佐藤かおり 「国政にチャレンジする理由」

佐藤かおり「国政にチャレンジする理由」

2016年6月13日(月)キックオフ集会

文京シビックセンター

女性と人権ネットワーク共同代表の佐藤かおりでございます。

私は今、話にあったように、十数年前にセクハラ被害に遭って、病院で見た一枚の相談カードからネットワークの女性の支援団体に繋がったのがきっかけで、被害を乗り越えて支援者になりました。

今はDVや、性暴力被害者の支援活動、労働の現場でのセクハラ被害者の支援、東日本大震災以降は、被災地で被災者支援に関わっています。

私が今回、国政にチャレンジをする、そのきっかけとなったのが、やはり私自身の被害です。

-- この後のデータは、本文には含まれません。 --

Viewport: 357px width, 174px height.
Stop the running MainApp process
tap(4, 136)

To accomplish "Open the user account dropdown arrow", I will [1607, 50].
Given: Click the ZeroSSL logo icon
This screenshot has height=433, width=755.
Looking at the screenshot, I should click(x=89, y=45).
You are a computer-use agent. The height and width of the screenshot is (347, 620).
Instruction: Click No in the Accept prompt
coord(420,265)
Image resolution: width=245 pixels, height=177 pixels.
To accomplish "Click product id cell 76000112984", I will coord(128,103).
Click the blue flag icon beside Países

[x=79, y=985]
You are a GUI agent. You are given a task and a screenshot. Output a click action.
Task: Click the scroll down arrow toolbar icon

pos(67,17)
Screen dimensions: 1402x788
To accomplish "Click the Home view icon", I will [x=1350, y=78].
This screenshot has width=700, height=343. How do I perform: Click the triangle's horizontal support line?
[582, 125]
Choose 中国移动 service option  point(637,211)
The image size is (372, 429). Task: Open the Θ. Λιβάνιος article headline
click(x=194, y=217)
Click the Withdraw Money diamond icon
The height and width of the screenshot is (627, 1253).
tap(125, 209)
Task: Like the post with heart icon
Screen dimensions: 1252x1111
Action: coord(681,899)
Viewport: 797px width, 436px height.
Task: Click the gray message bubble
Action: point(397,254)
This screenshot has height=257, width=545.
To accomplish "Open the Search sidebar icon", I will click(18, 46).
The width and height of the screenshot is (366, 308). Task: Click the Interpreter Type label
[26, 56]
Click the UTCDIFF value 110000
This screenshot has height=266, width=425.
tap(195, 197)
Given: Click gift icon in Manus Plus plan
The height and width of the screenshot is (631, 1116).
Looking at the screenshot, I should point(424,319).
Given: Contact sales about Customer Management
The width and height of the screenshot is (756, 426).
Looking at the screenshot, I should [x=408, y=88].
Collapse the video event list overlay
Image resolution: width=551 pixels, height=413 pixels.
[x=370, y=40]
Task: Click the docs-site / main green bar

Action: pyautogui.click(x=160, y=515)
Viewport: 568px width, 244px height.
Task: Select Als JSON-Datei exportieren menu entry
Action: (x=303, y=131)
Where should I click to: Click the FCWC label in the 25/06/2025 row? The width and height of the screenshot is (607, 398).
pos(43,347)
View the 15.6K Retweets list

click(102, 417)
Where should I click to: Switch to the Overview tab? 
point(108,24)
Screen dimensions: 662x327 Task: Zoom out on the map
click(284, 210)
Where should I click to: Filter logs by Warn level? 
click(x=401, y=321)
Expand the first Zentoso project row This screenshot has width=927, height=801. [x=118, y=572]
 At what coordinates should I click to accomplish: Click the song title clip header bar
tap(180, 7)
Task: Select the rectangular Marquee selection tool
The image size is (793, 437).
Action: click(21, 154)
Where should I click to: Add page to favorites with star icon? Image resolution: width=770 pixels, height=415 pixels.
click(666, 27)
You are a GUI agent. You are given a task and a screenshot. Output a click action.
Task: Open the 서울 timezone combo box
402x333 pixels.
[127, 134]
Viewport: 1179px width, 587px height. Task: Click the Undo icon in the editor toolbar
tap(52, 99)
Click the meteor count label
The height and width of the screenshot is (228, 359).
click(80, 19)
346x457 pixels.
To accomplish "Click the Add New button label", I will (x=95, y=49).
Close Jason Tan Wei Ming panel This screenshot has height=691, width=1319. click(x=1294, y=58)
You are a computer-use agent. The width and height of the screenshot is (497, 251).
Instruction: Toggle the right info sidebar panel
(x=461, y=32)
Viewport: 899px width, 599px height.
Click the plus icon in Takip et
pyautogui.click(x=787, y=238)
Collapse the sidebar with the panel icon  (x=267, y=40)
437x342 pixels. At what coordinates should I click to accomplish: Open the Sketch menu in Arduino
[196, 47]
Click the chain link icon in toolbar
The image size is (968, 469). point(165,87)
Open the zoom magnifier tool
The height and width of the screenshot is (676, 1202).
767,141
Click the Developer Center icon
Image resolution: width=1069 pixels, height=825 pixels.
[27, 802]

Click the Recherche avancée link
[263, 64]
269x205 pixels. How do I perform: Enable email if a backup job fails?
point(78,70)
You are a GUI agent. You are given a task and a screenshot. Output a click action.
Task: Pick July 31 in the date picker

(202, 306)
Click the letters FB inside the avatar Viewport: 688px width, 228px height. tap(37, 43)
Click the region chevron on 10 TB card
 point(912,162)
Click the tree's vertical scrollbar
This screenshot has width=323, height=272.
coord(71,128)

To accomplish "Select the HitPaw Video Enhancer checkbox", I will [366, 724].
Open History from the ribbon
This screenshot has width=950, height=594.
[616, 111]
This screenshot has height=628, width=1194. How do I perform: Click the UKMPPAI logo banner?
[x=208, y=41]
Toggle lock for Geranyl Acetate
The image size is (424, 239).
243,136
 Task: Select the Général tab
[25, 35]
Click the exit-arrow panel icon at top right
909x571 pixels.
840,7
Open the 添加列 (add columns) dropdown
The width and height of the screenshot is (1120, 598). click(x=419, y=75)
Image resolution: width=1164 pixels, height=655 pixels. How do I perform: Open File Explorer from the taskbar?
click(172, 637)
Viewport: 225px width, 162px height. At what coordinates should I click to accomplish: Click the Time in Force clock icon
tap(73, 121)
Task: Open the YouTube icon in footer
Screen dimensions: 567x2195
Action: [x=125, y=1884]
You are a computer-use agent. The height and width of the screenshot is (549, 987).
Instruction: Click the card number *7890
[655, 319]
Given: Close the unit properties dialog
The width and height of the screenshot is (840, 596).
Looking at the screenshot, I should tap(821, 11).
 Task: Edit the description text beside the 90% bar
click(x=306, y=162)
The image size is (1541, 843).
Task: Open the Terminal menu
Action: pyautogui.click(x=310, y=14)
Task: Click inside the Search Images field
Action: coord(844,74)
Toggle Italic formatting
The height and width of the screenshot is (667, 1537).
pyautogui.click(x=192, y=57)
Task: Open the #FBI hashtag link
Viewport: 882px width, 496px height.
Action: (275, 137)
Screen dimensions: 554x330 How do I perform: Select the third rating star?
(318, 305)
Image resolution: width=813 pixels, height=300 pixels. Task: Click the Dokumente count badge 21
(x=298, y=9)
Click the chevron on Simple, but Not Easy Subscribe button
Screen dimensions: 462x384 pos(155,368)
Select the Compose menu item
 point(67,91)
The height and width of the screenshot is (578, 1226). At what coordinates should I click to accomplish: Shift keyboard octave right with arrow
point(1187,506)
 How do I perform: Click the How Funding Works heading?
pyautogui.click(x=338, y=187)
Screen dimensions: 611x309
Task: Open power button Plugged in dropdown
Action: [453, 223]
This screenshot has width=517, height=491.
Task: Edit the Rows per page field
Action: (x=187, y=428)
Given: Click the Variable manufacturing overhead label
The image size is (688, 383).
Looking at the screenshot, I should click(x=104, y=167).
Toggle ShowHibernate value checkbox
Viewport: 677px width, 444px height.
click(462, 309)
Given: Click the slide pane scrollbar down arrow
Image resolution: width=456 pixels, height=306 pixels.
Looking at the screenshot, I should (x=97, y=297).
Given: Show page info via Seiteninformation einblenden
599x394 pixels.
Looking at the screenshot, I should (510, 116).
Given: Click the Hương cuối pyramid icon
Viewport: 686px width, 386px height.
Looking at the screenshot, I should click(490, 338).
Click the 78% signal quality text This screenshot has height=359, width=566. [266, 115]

少しだけお時間をいただいて、当時のお話をさせていただきます。

私はセクハラ被害に遭って、私自身の生活が180度変わりました。
当時私は、派遣社員として働いていました。
同じ仕事をしていても、正社員の方が派遣の私よりずっと賃金が高くて正社員の仕事をサポートしているにも関わらず、正社員の方が私の賃金よりずっとずっと高くて、けれども生活をしなければならなくて、不満を抱きながらも折り合いをつけて私は生きていました。

その中で私は、上司からのセクハラ被害に遭いました。

仕事を辞めたくなくて、それでも何とか折り合いをつけて、気にしないようにしよう、なかったことにしようと必死に働いていました。

気がつけば、被害は約3年続いていたんです。
最終的には病気になって、働くことが出来なくなりました。

そして私を待ち受けていたのは、貧困です。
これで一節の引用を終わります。